● Challenge:
Extend the passage below on the Bigtable storage system, picking up right after its final sentence.

#### Article

Over the last two and a half years we have designed, implemented, and
deployed a distributed storage system for managing structured data at
Google called Bigtable. Bigtable is designed to reliably scale to
petabytes of data and thousands of machines. Bigtable has achieved
several goals: wide applicability, scalability, high performance, and
high availability. Bigtable is used by more than sixty Google
products and projects, including Google Analytics, Google Finance, Orkut,
Personalized Search, Writely, and Google Earth.
These products use Bigtable for a variety of
demanding workloads, which range from throughput-oriented
batch-processing jobs to latency-sensitive serving of data to end
users. The Bigtable clusters
used by these products span a wide range of configurations, from a
handful to thousands of servers, and store up to several hundred
terabytes of data.
In many ways, Bigtable resembles a database: it shares many
implementation strategies with databases. Parallel
databases [14] and main-memory databases [13]
have achieved scalability and high performance, but Bigtable provides
a different interface than such systems. Bigtable does not support a
full relational data model; instead, it provides clients with a simple
data model that supports dynamic control over data layout and format,
and allows clients to reason about the locality properties of the data
represented in the underlying storage. Data is indexed using
row and column names that can be arbitrary strings. Bigtable
also treats data as uninterpreted strings, although clients often
serialize various forms of structured and semi-structured data into
these strings. Clients can control the locality of their data through
careful choices in their schemas. Finally, Bigtable schema parameters
let clients dynamically control whether to serve data out of memory or
from disk.

########
#### Data extract

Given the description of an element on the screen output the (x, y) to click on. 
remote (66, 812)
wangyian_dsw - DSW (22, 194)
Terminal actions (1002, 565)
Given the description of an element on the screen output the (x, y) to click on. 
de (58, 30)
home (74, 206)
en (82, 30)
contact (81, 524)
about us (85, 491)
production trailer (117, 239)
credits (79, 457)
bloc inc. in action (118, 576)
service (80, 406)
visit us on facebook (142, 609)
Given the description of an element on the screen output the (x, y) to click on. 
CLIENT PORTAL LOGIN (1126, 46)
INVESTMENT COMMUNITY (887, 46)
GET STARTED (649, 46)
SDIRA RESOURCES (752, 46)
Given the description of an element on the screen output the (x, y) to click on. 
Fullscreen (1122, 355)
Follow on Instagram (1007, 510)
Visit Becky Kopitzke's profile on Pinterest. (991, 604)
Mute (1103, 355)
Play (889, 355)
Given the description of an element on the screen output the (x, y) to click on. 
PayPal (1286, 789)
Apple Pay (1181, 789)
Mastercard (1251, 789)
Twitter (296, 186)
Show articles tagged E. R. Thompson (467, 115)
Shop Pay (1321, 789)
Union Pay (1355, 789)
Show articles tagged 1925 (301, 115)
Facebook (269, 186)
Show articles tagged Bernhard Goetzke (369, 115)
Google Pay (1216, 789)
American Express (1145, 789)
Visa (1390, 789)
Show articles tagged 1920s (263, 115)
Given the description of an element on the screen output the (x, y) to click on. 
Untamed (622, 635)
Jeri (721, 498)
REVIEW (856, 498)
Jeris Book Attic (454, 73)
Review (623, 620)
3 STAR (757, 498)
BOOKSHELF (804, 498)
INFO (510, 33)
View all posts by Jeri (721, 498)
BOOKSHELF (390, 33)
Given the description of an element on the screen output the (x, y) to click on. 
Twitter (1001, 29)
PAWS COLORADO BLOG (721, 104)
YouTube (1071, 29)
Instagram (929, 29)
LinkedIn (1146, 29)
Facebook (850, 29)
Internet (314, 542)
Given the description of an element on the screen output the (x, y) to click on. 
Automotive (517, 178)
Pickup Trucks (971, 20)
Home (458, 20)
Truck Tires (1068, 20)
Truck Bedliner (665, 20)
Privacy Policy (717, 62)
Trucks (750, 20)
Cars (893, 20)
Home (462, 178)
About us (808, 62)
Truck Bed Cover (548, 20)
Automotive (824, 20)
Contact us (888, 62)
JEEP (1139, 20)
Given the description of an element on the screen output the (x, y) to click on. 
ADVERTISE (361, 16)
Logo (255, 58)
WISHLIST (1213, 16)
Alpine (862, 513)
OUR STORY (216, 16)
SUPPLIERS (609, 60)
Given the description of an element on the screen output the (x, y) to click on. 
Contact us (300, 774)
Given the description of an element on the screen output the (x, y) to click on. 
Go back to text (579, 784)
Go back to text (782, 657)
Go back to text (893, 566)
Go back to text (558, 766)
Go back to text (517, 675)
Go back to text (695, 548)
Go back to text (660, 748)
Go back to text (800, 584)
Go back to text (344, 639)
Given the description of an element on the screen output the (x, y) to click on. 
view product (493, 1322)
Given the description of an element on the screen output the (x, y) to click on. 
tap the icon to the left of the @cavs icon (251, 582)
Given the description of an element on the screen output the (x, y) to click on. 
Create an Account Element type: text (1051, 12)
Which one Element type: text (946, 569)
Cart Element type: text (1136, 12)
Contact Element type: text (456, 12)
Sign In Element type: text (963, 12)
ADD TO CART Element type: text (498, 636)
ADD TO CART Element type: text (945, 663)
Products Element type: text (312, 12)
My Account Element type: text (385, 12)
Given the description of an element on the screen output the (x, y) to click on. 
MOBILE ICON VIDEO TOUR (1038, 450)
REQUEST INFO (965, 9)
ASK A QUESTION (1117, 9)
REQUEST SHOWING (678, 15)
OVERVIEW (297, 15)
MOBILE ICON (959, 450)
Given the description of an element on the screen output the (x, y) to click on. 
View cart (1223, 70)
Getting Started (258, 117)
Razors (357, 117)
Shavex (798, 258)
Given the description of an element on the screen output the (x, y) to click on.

########

● Response below:
Section 2 describes the data model in more detail,
and Section 3 provides an overview of the client API.
Section 4 briefly describes the underlying
Google infrastructure on which Bigtable depends.
Section 5 describes the fundamentals of the
Bigtable implementation, and Section 6
describes some of the refinements that we made to improve Bigtable's
performance. Section 7 provides measurements
of Bigtable's performance. We describe several examples of how
Bigtable is used at Google in Section 8, and discuss
some lessons we learned in designing and supporting Bigtable in
Section 9. Finally, Section 10
describes related work, and Section 11 presents
our conclusions.
2 Data Model
A Bigtable is a sparse, distributed, persistent multi-dimensional sorted map.
The map is indexed by a row key, column key, and a timestamp;
each value in the map is an uninterpreted array of bytes.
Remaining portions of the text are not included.